Saya melanjutkan langkah. Tapi langkah itu kini membawa pikiran saya ke tempat yang berbeda. Jalan yang sama, tapi cara memandangnya berubah. Saya baru sadar bahwa selama ini saya berjalan seperti robot yang baterainya tidak pernah diisi. Saya bekerja keras siang hari, lalu pulang dengan kepala penuh rencana besok. Tidak ada jeda untuk hari ini.

Saya berhenti di warung kecil yang selama ini hanya saya lewatkan. Warung itu sederhana sekali: papan kayu, termos tua, dan lampu bohlam yang cahayanya seperti malas menyala. Tapi justru di situ, saya merasa hidup saya sedang diperlambat dengan cara yang paling ramah. Saya pesan teh panas. Rasanya tidak istimewa, tapi entah kenapa, saya menikmatinya seperti menemukan kembali sesuatu yang sudah lama hilang.

Di bangku kayu itu, saya merasa seperti sedang kembali ke diri sendiri. Saya melihat orang-orang lewat. Ada yang tergesa. Ada yang tampak letih. Ada yang sibuk dengan ponselnya sambil hampir menabrak tiang listrik. Saya tersenyum. Mungkin saya seperti itu—atau lebih buruk.

Teh panas saya habis. Saya kembali berjalan. Jalan yang sama, tapi hati yang tidak sama. Ada rasa ringan. Ada ruang yang tiba-tiba terbuka di dalam pikiran.
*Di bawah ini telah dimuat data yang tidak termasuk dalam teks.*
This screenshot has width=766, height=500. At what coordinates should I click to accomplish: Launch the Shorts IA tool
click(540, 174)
Ruang yang selama ini terlalu padat oleh “nanti apa”, “besok bagaimana”, dan “pekerjaan masih banyak”.

Saya pulang tanpa buru-buru. Tidak ada alasan untuk cepat-cepat. Hidup tidak menagih apa-apa malam itu. Dan entah mengapa, itu membuat saya merasa lebih manusia.
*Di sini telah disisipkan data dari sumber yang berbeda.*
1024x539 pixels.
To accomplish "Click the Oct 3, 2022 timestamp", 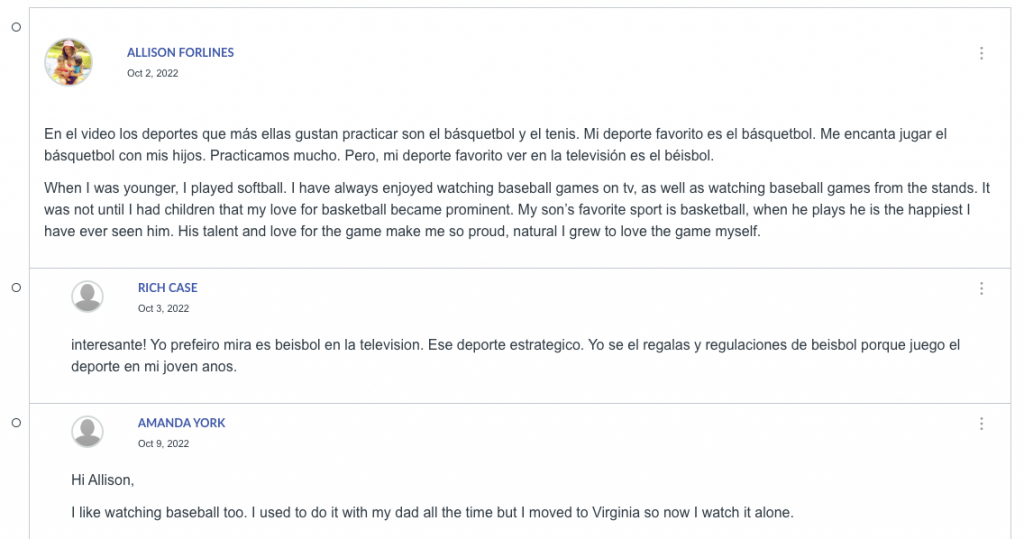I will tap(163, 308).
Sesampainya di rumah, saya tidak langsung menyalakan TV. Tidak membuka ponsel. Saya duduk sebentar. Diam. Persis seperti lelaki tua di bangku tadi. Baru malam itu saya sadar: pulang bukan cuma soal tempat. Pulang adalah proses kembali ke diri sendiri—yang selama ini sering saya tinggalkan di jalan.

Saya tidak mengatakan bahwa jalan pulang sore itu mengubah seluruh hidup saya. Tidak. Hidup jarang berubah dalam satu hari. Ia berubah pelan-pelan, lewat hal kecil yang tiba-tiba menampar kesadaran kita. Dan sore itu adalah salah satunya.

Sejak kejadian itu, saya mencoba melambat sedikit. Tidak banyak. Sedikit saja. Cukup untuk menikmati langkah. Cukup untuk memperhatikan angin. Cukup untuk tersenyum pada diri sendiri, tanpa alasan apa pun.

Ternyata hidup tidak meminta hal besar. Ia hanya meminta kita hadir.

Dan sering kali, yang mengubah cara kita melihat kehidupan bukanlah peristiwa besar—melainkan jalan pulang yang biasa-biasa saja, yang tiba-tiba memberi kita mata baru untuk melihatnya

Posting Komentar untuk "Jalan Pulang yang Mengubah Cara Saya Melihat Hidup"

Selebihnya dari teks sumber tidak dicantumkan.